- Born: Elizabeth Whitney October 23, 1929 Philadelphia, Pennsylvania, U.S.
- Died: April 21, 2024 (aged 94)
- Known for: Painting, fiber art, collage, mixed media
- Movement: Pattern and Decoration

= Liz Whitney Quisgard =

Elizabeth "Liz" Whitney Quisgard (October 23, 1929 – April 21, 2024) was an American visual artist known for her vibrant, ornamental paintings, textile art, and fiber-based installations. Her work was characterized by the use of rich color, precise intricate patterns, inspired by architectural elements and sculptures embellished with complex geometric patterns and a rejection of traditional narrative or symbolic interpretation. She was associated with the Pattern and Decoration movement and exhibited widely across the United States for more than six decades.

== Early life and education ==
Liz Whitney Quisgard was born on October 23, 1929, in Philadelphia, Pennsylvania. She studied at the Maryland Institute College of Art and earned her Master of Fine Arts degree from its Rinehart School of Sculpture.

== Career ==
Quisgard began her professional career in the 1950s and became recognized for a body of work that combined visual intensity with structural repetition. She worked across a variety of media, including acrylic painting, fiber, yarn, sculpture, and collage. Her late works include wall hangings made of yarn on buckram, abstract acrylic paintings resembling mosaics or tapestries, and brightly colored, patterned columns.

She often described her work as "visual, not intellectual", resisting efforts to imbue it with philosophical or political significance. She explained: "My goal is to surprise and engage the mind by seducing the eye. Toward that end I rely on pattern."

=== Exhibitions ===
Quisgard exhibited in over 45 solo and group shows in museums and galleries across the United States. Notable exhibitions include:

- *Dazzle, Pattern, Color, Bling: The Alluring Patterns of Liz Quisgard*, Fort Wayne Museum of Art (2021–2022).
- *Imaginary Architecture*, Martin Art Gallery, Muhlenberg College (2019).
- *Fiber Works*, New Arts Program, Kutztown, Pennsylvania (2020).
- *Kaleidoscope: A Vivid Selection of Paintings*, Berkshire Museum (2012).
- *Embellish*, Bradbury Art Museum, (2016)

Her work is in the collections of the Baltimore Museum of Art, the Chicago Art Institute, the Corcoran Gallery (Washington, D.C.), Fort Wayne Museum of Art, Kingsborough Art Museum, the Kemper Museum of Art, and the Bradbury Art Museum, among others.

=== Awards and residencies ===
Quisgard received a grant from the Pollock-Krasner Foundation in 2001. She was an artist-in-residence at the Yaddo and Millay colonies and received commissions from multiple arts institutions and private collectors.

== Style and influence ==
Quisgard's visual language drew on diverse sources, including Byzantine mosaics, Moorish architecture, Oriental carpets, and Navajo textiles.
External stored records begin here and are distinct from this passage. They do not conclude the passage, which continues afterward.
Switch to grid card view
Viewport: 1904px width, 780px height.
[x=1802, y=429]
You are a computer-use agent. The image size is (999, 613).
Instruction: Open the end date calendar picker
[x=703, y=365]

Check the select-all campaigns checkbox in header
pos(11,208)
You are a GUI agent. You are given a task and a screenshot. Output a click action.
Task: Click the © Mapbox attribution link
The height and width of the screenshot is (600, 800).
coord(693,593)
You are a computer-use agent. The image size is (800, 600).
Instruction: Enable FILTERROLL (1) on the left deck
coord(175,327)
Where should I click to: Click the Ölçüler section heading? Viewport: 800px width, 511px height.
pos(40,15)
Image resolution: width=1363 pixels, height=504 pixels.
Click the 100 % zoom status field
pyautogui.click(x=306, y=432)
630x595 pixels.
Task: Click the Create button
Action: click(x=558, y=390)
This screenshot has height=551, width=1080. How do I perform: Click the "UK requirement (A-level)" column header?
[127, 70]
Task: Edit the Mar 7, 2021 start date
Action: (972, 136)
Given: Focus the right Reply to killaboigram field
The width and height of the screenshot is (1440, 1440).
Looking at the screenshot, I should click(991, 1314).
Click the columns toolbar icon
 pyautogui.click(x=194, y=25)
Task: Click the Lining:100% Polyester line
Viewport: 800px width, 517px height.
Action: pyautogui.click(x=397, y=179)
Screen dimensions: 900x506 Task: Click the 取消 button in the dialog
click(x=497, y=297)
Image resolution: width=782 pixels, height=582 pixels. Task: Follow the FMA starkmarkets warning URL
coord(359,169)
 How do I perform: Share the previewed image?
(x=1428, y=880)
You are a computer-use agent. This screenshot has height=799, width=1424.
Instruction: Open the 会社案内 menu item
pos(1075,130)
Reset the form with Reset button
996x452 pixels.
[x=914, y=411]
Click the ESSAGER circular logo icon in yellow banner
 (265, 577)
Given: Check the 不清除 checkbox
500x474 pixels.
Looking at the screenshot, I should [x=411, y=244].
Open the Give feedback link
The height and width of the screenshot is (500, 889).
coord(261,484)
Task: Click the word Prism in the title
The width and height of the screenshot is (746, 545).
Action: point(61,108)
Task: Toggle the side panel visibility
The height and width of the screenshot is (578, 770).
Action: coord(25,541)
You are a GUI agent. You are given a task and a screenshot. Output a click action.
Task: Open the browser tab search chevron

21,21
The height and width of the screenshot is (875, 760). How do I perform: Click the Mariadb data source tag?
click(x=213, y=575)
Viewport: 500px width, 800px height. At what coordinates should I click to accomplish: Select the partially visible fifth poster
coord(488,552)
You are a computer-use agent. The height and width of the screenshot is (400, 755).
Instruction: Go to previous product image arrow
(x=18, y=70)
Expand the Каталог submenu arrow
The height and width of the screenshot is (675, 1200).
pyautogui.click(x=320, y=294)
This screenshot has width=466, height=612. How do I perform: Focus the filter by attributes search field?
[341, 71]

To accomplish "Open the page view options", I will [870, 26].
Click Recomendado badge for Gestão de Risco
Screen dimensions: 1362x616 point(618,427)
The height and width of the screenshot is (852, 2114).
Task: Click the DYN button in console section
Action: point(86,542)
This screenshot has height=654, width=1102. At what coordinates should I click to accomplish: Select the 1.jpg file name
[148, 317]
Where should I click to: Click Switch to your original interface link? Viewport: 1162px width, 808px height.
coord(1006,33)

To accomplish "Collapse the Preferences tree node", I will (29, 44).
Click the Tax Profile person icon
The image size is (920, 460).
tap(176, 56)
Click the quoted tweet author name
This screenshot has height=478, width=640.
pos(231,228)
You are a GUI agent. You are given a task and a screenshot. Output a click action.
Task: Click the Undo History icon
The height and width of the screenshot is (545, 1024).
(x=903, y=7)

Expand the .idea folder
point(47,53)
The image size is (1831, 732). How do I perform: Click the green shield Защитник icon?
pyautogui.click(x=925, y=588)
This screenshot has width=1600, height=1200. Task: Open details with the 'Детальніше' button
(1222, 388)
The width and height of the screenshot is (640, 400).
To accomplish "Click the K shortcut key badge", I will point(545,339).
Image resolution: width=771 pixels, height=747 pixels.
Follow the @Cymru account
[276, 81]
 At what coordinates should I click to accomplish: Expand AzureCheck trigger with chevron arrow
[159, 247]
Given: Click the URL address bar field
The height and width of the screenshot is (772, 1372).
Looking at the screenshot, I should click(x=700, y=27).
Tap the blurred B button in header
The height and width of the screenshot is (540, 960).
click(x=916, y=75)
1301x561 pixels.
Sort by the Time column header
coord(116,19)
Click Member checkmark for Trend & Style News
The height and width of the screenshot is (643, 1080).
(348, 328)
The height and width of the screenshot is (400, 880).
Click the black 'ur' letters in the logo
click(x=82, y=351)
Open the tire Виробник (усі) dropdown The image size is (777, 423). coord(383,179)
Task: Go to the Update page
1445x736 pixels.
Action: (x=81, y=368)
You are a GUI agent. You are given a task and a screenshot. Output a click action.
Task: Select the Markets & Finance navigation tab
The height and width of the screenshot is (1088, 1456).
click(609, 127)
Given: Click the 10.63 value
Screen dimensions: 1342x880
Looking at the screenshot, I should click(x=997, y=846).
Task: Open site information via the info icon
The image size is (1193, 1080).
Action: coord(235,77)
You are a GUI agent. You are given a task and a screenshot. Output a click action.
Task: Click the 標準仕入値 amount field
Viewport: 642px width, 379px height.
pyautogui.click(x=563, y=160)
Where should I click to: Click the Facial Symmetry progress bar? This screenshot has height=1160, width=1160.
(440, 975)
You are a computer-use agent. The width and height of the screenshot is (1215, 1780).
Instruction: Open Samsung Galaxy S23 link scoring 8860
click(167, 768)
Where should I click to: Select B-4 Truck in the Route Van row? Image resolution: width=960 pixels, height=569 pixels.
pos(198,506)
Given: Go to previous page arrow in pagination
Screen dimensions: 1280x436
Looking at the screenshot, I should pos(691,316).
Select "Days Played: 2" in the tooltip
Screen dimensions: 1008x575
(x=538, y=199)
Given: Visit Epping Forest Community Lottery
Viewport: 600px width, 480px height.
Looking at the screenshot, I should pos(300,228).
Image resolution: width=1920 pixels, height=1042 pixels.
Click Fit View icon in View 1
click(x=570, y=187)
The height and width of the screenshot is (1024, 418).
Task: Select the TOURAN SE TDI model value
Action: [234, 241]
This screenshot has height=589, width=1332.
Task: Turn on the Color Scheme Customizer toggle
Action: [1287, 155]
She often referred to her use of repeated shapes and small units as "pseudo-pointillism."

She was part of the larger Pattern and Decoration movement, which challenged the hierarchy that traditionally placed minimalist and conceptual art above ornamental or decorative aesthetics.

Her work is recognized for its bold embrace of ornament and color, and for challenging mid-century modernist values that dismissed the decorative as trivial or feminine. She was a vocal proponent of art that is "simply beautiful", aiming to seduce the viewer through aesthetics alone.

== Selected collections ==
- Baltimore Museum of Art
- Art Institute of Chicago
- Corcoran Gallery of Art, Washington, D.C.